カワイ・レナードがトロントに残留していたら【NBAマルチバース #002-1】




NBAの歴史には、一人の選手の決断によって、複数のチームの未来が一度に変わった瞬間があります。

その代表的な出来事の一つが、2019年夏のカワイ・レナードの移籍です。

トロント・ラプターズを球団史上初のNBA優勝へ導いたカワイは、わずか1シーズンでチームを離れ、ロサンゼルス・クリッパーズへ移籍しました。

もし、カワイがロサンゼルスへ向かわず、トロントへの残留を決断していたら。

王者ラプターズは連覇を達成できたのか。

そして、カワイ獲得を前提に動いていたクリッパーズや、ポール・ジョージを放出したオクラホマシティ・サンダーの未来は、どのように変わっていたのでしょうか。

ORVEOの「NBAマルチバース」第2回では、2019年夏を分岐点として、カワイがトロントに残留した世界を観測しました。

この記事では、動画内で実施したサイコロの割り当てと、そこから発生した世界線を振り返ります。

※この記事は、実際の出来事や当時のチーム状況をもとにした仮想考察です。

カワイ・レナードがトロントに残留していたら【NBAマルチバース #002-1】

現実世界で起きたこと

2018年夏。

トロント・ラプターズは、サンアントニオ・スパーズとのトレードでカワイ・レナードを獲得した。

ラプターズが放出したのは、長年チームのエースを務めていたデマー・デローザン。

カワイは前年、負傷やスパーズとの関係悪化によって、ほとんど試合に出場できていなかった。

さらに、契約は残り1年。

トロントにとっては、カワイがわずか1シーズンで退団する可能性もある、リスクの大きなトレードだった。

それでも、ラプターズはNBA優勝を目指して勝負に出た。

カワイ・レナード。

カイル・ラウリー。

パスカル・シアカム。

マルク・ガソル。

サージ・イバカ。

フレッド・バンブリート。

OG・アヌノビー。

攻守にバランスの取れたロスターを完成させたトロントは、イースタン・カンファレンスを勝ち抜いた。
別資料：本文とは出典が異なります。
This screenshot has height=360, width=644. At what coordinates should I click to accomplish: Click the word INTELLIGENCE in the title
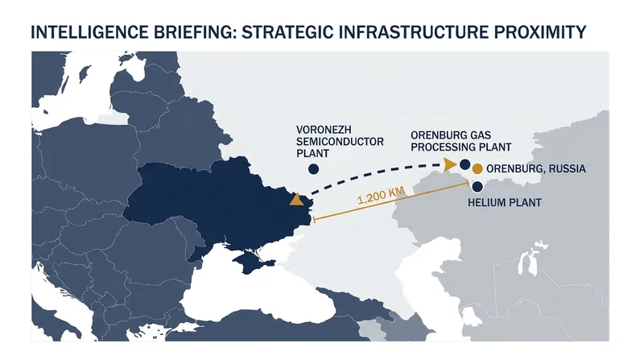[x=90, y=32]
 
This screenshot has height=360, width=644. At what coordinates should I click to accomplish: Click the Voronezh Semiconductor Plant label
[x=340, y=142]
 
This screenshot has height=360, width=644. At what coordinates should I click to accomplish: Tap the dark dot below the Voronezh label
[x=313, y=169]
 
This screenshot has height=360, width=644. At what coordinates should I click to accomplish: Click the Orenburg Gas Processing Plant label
[x=460, y=141]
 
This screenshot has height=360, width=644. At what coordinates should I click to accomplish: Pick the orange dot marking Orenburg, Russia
[x=477, y=169]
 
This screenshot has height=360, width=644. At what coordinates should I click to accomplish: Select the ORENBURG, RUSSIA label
[x=536, y=169]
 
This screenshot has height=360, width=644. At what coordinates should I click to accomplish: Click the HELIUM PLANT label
[x=505, y=203]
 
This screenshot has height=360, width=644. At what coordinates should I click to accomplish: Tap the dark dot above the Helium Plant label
[x=477, y=187]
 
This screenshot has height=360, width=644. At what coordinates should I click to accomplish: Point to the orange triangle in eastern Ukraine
[x=296, y=201]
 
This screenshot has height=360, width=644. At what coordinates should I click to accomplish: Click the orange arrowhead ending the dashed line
[x=450, y=164]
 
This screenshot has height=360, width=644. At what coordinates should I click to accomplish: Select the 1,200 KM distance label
[x=381, y=195]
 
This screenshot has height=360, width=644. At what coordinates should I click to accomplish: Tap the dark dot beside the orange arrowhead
[x=465, y=165]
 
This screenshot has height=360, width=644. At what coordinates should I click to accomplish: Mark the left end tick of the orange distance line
[x=314, y=220]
カンファレンス準決勝では、フィラデルフィア・76ersとの第7戦で、カワイが歴史的なブザービーターを成功。

カンファレンスファイナルでは、ヤニス・アデトクンボを擁するミルウォーキー・バックスを撃破した。

NBAファイナルの相手は、ゴールデンステイト・ウォリアーズ。

ラプターズはシリーズを4勝2敗で制し、球団史上初のNBAチャンピオンとなった。

ファイナルMVPは、カワイ・レナード。

カワイは、わずか1シーズンでトロントに優勝をもたらし、球団史に名を残した。

しかし、2019年夏。

フリーエージェントとなったカワイは、ラプターズを離れ、ロサンゼルス・クリッパーズへの移籍を決断した。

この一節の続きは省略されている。